What this book covers
Chapter 1, The Story of Data Engineering and Analytics, introduces the core concepts of data engineering. It introduces you to the two data processing architectures in big data – Lambda and Kappa.
Chapter 2, Discovering Storage and Compute Data Lake Architectures, introduces one of the most important concepts in data engineering – segregating storage and compute layers. By following this principle, you will be introduced to the idea of building data lakes. An understanding of this key principle will lay the foundation for your understanding of the modern-day data lake design patterns discussed later in the book.
Chapter 3, Data Engineering on Microsoft Azure, introduces the world of data engineering on the Microsoft Azure cloud platform. It will familiarize you with all the Azure tools and services that play a major role in the Azure data engineering ecosystem. These tools and services will be used throughout the book for all practical examples.
Chapter 4, Understanding Data Pipelines, introduces you to the idea of data pipelines. This chapter further enhances your knowledge of the various stages of data engineering and how data pipelines can enhance efficiency by integrating individual components together and running them in a streamlined fashion.
Chapter 5, Data Collection Stage – The Bronze Layer, guides us in building a data lake using the Lakehouse architecture. We will start with data collection and the development of the bronze layer.
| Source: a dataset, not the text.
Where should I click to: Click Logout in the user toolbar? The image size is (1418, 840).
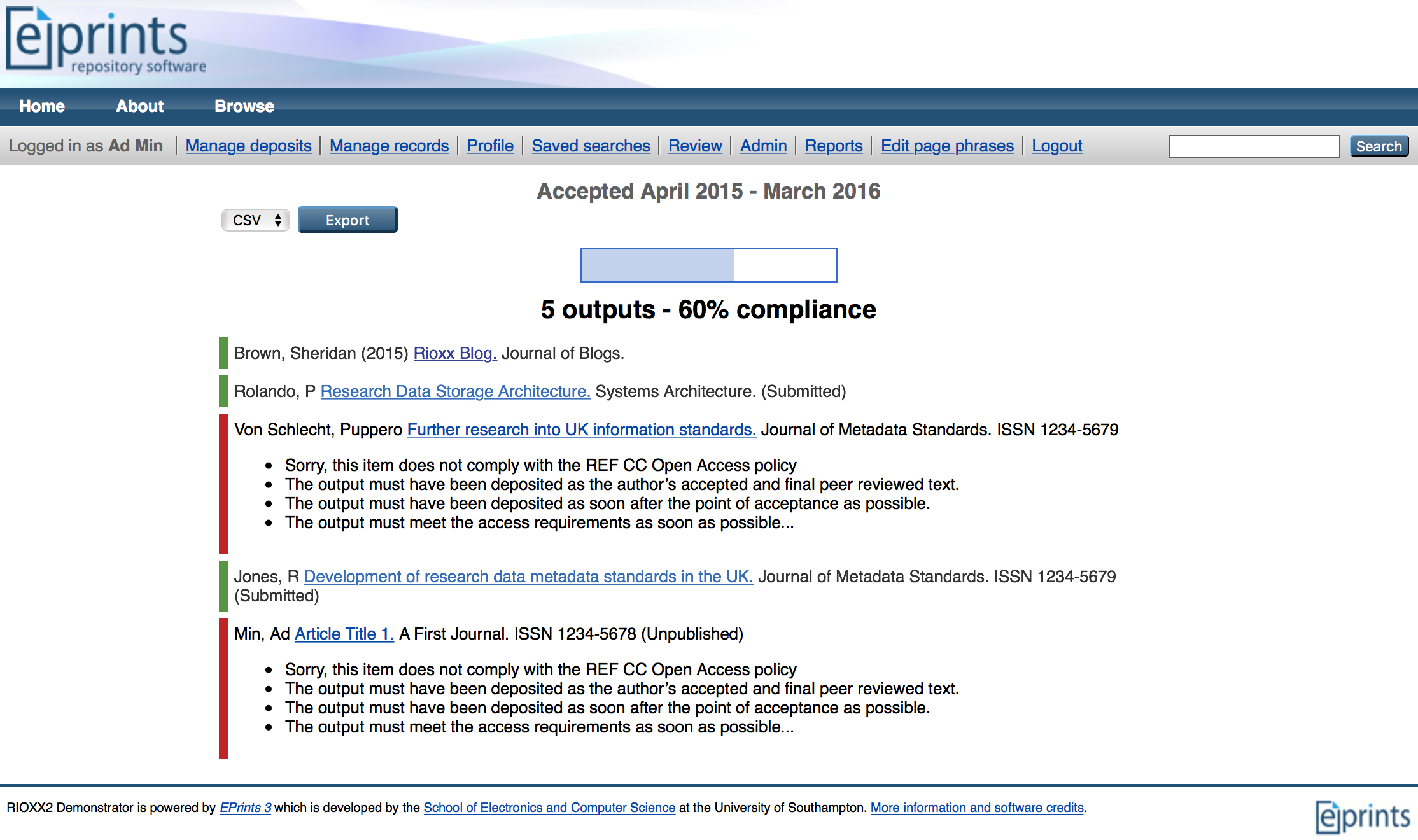click(x=1056, y=146)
Chapter 6, Understanding Delta Lake, introduces Delta Lake and helps you quickly explore the main features of Delta Lake. Understanding Delta Lake's features is an integral skill for a data engineering professional who would like to build data lakes with data freshness, fast performance, and governance in mind. We will also be talking about the Lakehouse architecture in detail.
Chapter 7, Data Curation Stage – The Silver Layer, continues our building of a data lake. The focus of this chapter will be on data cleansing, standardization, and building the silver layer using Delta Lake.
Chapter 8, Data Aggregation Stage – The Gold Layer, continues our building a data lake. The focus of this chapter will be on data aggregation and building the gold layer.
Chapter 9, Deploying and Monitoring Pipelines in Production, explains how to effectively manage data pipelines running in production. We will explore data pipeline management from an operational perspective and cover security, performance management, and monitoring.
Chapter 10, Solving Data Engineering Challenges, lists the major challenges experienced by data engineering professionals. Various use cases will be covered in this chapter and a challenge will be offered. We will deep dive into the effective handling of the challenge, explaining its resolution using code snippets and examples.
Chapter 11, Infrastructure Provisioning, teaches you the basics of infrastructure provisioning using Terraform. Using Terraform, we will provision the cloud resources on Microsoft Azure that are required for running a data pipeline.
Chapter 12, Continuous Integration and Deployment of Data Pipelines, introduces the idea of continuous integration and deployment (CI/CD) of data pipelines. Using the principles of CI/CD, data engineering professionals can rapidly deploy new data pipelines/changes to existing data pipelines in a repeatable fashion.
To get the most out of this book
You will need a Microsoft Azure account.
If you are using the digital version of this book, we advise you to type the code yourself or access the code from the book's GitHub repository (a link is available in the next section). Doing so will help you avoid any potential errors related to the copying and pasting of code.
Do ensure that you close all instances of Azure after you have run your code, so that your costs are minimized.